Uploading Your Dataset
Supported File Formats
Facet supports a wide range of data formats for maximum flexibility:CSV Files
Best for: Structured data, spreadsheets, tabular data
- Comma-separated values
- Headers in first row
- UTF-8 encoding recommended
JSON/JSONL
Best for: Conversational data, complex structures - JSON: Single object
with array of examples - JSONL: One JSON object per line - Nested structures
supported
Parquet
Best for: Large datasets, efficient storage - Columnar format - Fast
loading and processing - Compressed storage
Excel Files
Best for: Business data, multiple sheets
- .xlsx and .xls formats
- Multiple sheets supported
- First sheet used by default
File Size Limits
- Maximum file size: 100MB per upload
- Recommended size: 10-50MB for optimal processing speed
- Large datasets: Consider splitting into multiple files or using Hugging Face Hub
Very large files may take longer to process. Consider using Hugging Face Hub
for datasets over 100MB.
Using Hugging Face Datasets
Public Datasets
Import datasets directly from Hugging Face Hub using their repository name:1
Find a Dataset
Browse Hugging Face Datasets to find one that fits your needs.

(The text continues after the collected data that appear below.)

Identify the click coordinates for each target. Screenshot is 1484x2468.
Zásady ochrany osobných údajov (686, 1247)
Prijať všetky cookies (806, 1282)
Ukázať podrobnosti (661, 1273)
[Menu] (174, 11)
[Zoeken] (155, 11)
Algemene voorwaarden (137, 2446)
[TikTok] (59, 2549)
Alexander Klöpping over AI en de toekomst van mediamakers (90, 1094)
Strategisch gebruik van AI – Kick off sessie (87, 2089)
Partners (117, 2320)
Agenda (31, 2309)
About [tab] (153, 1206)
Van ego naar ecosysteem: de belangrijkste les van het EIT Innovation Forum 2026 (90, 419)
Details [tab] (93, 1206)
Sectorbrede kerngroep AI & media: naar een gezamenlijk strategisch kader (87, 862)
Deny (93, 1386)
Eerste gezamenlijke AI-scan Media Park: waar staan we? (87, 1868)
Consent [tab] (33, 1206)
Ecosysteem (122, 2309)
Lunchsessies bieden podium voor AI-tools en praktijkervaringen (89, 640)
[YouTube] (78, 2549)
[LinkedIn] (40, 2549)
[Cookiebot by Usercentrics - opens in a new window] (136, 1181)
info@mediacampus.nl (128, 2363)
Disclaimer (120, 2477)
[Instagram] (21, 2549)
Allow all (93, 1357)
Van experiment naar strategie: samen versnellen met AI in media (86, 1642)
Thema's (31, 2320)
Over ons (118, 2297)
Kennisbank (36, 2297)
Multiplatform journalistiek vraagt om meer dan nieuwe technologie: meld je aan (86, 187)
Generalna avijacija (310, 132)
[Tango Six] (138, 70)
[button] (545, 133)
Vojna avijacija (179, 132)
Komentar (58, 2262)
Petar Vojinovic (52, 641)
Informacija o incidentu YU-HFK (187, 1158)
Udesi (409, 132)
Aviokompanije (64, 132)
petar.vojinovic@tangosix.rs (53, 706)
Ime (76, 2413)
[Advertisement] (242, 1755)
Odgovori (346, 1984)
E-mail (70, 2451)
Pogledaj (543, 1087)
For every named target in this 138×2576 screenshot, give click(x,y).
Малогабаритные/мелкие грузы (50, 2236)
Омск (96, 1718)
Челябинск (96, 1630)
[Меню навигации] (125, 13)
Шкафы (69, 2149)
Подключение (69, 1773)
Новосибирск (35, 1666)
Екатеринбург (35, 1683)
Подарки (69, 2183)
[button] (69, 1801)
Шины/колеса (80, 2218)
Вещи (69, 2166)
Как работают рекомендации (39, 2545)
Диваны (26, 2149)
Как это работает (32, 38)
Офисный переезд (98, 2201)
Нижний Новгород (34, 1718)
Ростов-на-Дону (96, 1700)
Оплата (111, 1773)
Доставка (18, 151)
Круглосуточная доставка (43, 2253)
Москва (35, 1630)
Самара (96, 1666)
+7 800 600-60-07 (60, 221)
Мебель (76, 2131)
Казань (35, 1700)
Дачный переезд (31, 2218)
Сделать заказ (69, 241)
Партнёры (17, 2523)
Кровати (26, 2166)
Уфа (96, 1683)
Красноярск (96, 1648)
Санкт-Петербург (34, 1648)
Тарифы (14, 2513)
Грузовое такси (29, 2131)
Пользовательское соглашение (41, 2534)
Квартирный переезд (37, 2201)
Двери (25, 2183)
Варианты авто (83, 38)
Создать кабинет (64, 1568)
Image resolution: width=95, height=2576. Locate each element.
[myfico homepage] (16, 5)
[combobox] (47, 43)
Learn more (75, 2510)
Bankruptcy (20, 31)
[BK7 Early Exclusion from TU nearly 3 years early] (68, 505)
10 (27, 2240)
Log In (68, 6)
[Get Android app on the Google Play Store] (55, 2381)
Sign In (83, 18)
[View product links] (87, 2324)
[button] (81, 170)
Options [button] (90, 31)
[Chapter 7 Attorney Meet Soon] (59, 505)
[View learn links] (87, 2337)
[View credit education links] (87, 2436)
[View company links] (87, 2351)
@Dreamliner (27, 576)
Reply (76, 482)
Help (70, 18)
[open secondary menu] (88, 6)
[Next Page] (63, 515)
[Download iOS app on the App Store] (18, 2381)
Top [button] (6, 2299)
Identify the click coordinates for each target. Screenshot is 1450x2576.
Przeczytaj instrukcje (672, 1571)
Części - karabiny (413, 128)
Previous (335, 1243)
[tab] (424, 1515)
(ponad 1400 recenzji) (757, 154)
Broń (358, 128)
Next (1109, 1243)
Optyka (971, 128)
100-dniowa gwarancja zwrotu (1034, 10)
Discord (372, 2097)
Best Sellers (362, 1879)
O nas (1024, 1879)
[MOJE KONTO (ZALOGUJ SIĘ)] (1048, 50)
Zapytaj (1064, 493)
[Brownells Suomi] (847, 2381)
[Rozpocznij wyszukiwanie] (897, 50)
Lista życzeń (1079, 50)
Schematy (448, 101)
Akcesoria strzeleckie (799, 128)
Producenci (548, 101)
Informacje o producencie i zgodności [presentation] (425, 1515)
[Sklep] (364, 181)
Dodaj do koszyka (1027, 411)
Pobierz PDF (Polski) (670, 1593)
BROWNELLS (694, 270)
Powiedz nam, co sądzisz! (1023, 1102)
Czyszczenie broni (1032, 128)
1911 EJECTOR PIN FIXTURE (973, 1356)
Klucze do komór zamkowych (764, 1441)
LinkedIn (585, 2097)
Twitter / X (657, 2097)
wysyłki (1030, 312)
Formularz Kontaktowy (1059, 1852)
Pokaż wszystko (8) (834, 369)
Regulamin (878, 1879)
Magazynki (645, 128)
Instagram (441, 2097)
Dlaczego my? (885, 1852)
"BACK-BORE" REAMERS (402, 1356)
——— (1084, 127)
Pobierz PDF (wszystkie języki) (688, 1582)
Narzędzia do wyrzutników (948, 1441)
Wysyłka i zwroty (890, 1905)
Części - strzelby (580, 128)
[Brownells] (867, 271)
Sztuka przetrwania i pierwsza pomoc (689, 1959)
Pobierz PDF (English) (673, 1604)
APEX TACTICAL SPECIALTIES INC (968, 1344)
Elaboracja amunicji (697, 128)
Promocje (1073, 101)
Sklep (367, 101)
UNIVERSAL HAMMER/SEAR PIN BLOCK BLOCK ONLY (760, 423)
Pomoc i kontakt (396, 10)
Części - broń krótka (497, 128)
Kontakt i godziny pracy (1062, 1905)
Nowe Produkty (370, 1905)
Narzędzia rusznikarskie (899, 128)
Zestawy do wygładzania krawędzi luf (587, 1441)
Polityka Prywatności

Look for datasets with conversation or instruction-following formats for best results.
2
Copy the Repository Name
Use the format
organization/dataset-name
from the dataset page.You don’t need to include the full URL, just the repository identifier.
3
Select Subset (Optional)
If the dataset has multiple subsets, choose the one you want to use.
Common subsets include “train”, “test”, “validation”, or specific task names.
Private Datasets
For private repositories, you’ll need to provide your Hugging Face token:- Go to Hugging Face Settings
- Create a new token with “Read” permissions
- Enter the token when prompted during dataset import
Keep your Hugging Face token secure and never share it publicly.
Configuring Field Mappings
Field mappings tell Facet how to transform your data into the conversational format needed for training.Understanding Field Types
Use for: Static text, instructions, prompts
Template fields use fixed text that doesn’t change between examples.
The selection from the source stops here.